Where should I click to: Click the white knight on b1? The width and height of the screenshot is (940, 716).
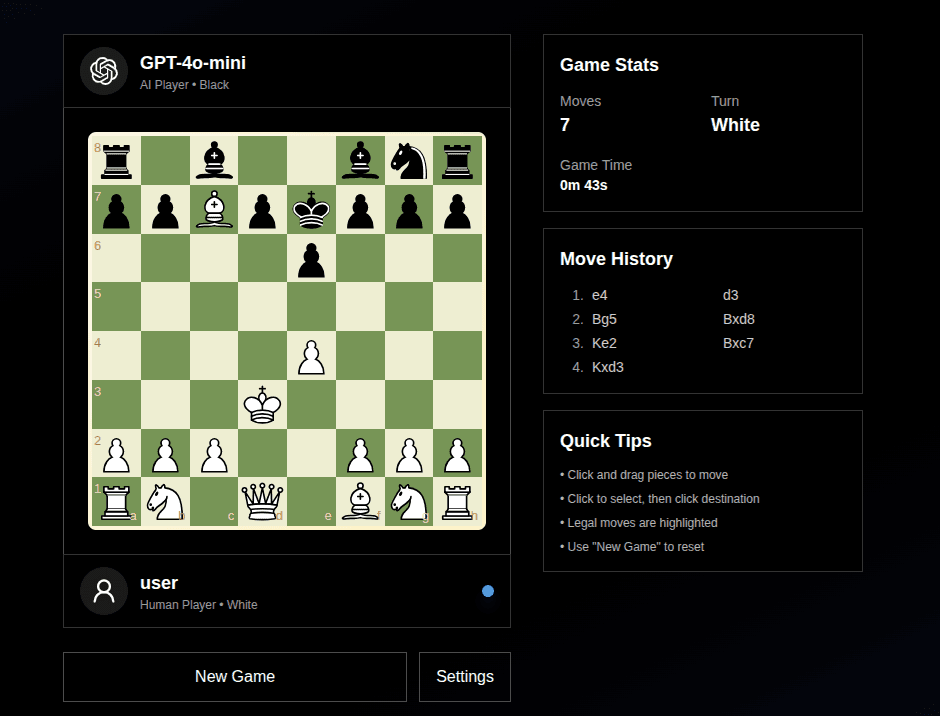[x=164, y=502]
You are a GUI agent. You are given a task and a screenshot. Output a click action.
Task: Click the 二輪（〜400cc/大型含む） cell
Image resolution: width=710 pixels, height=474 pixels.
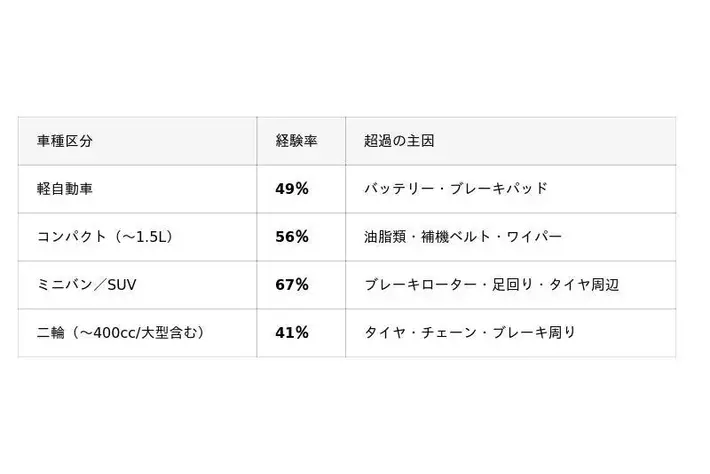coord(137,333)
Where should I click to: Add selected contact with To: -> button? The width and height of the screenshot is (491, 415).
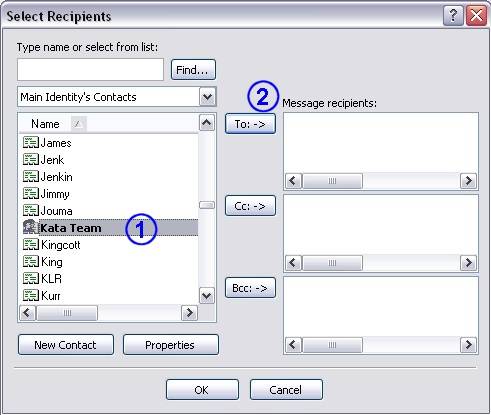pos(250,124)
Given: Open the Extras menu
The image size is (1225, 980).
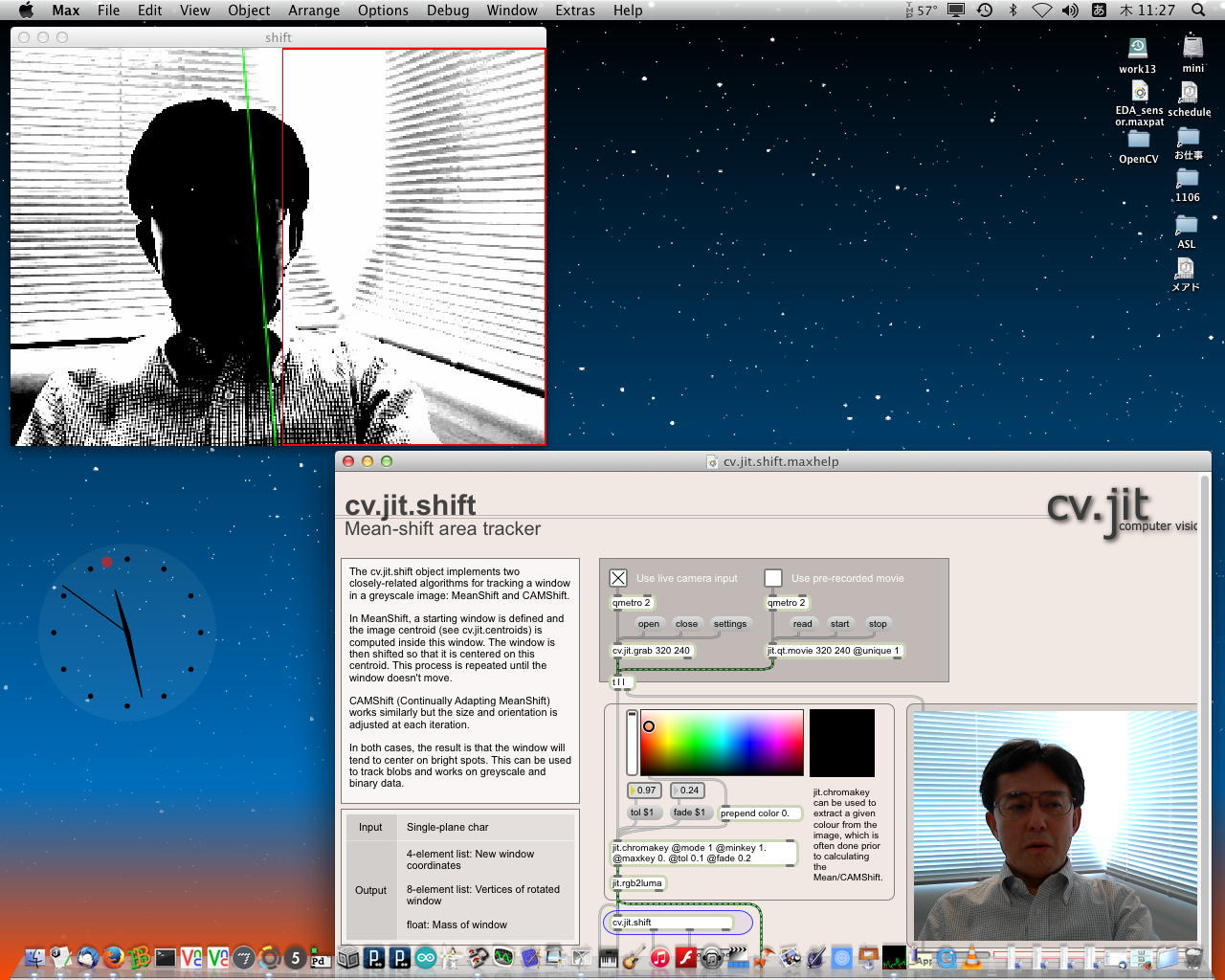Looking at the screenshot, I should click(574, 11).
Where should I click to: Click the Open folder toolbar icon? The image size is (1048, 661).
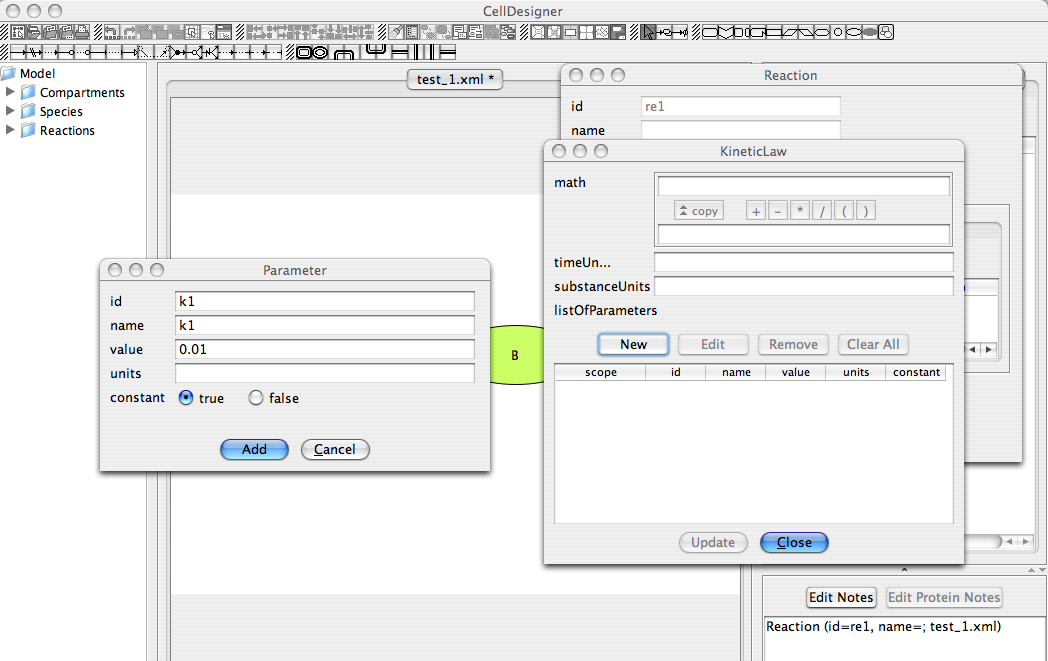click(x=33, y=32)
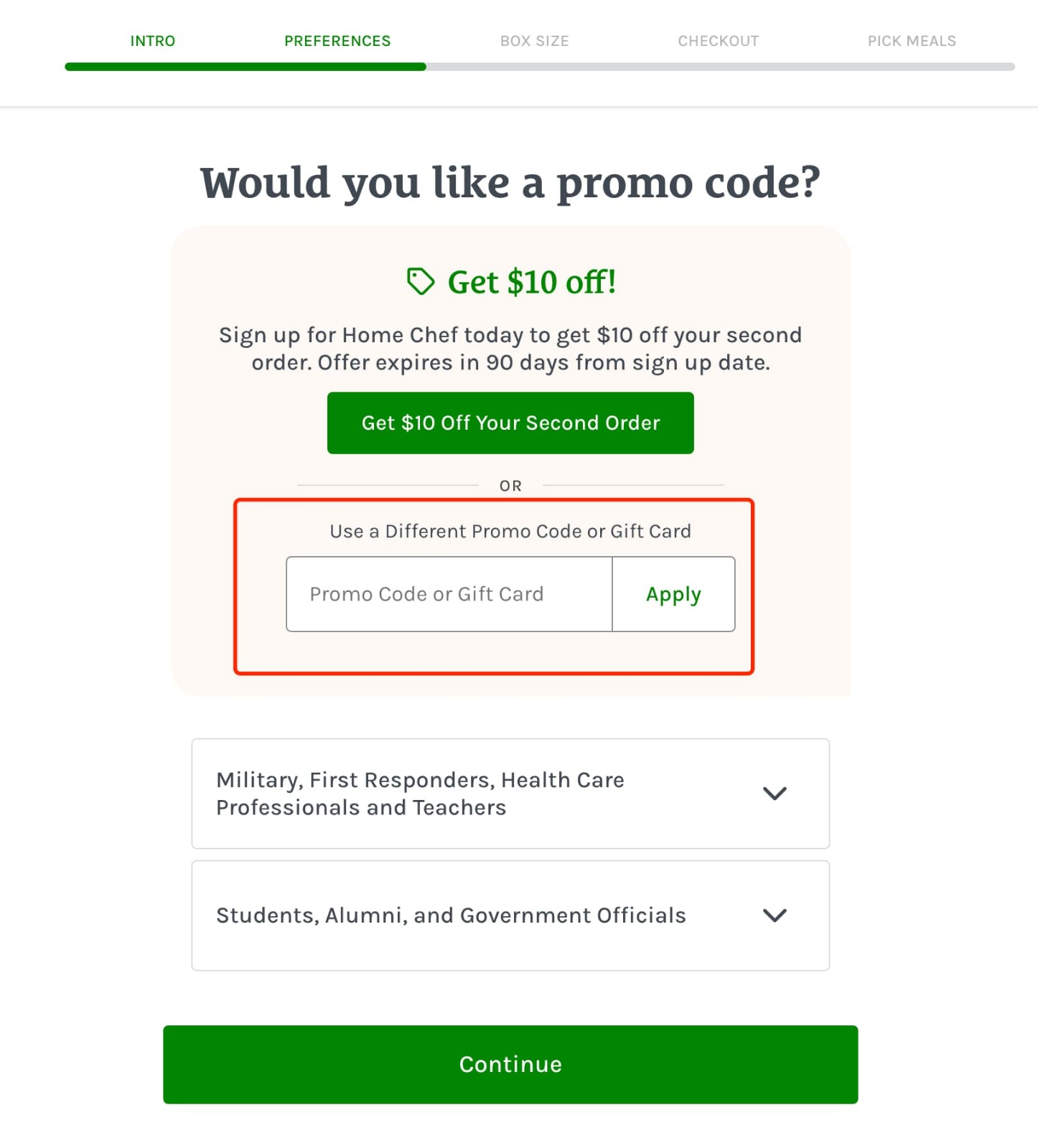This screenshot has width=1038, height=1148.
Task: Apply the entered promo code
Action: pos(673,594)
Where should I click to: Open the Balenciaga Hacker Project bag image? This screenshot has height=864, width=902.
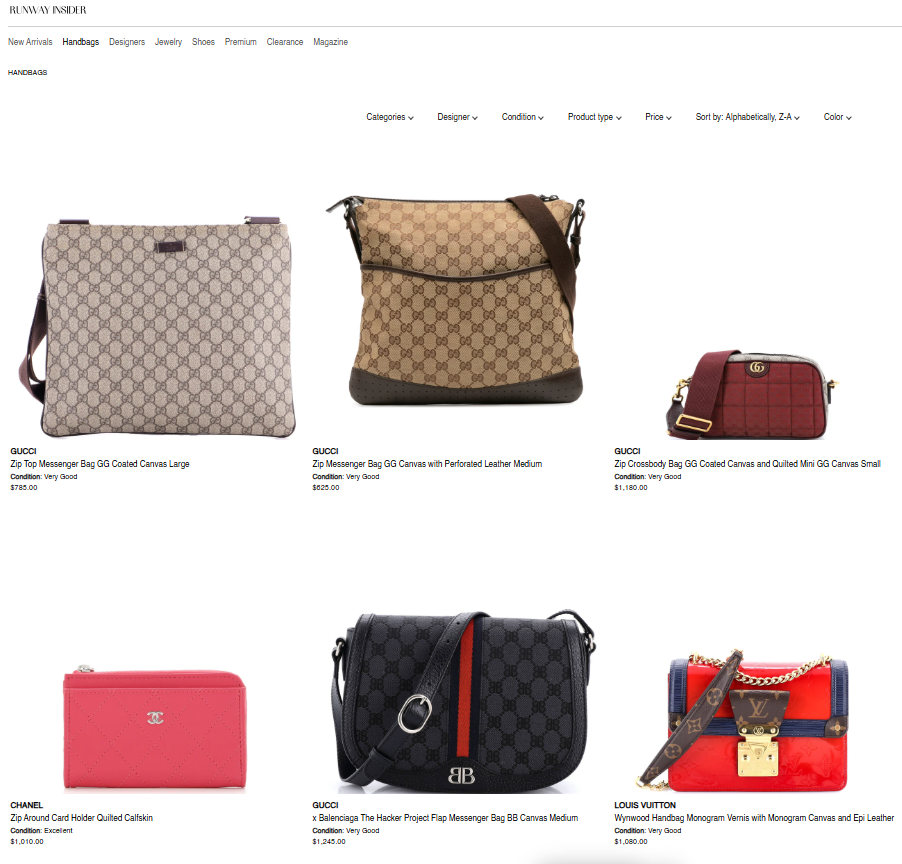click(463, 701)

» **Assigned task**
Please reproduce, word for word, only the lines from the line that holds "Where should I click to: Open" through the final line of the entries above, omitting any pictures.

» **Answer for this exercise**
Where should I click to: Open the Balenciaga Hacker Project bag image? This screenshot has height=864, width=902.
click(463, 701)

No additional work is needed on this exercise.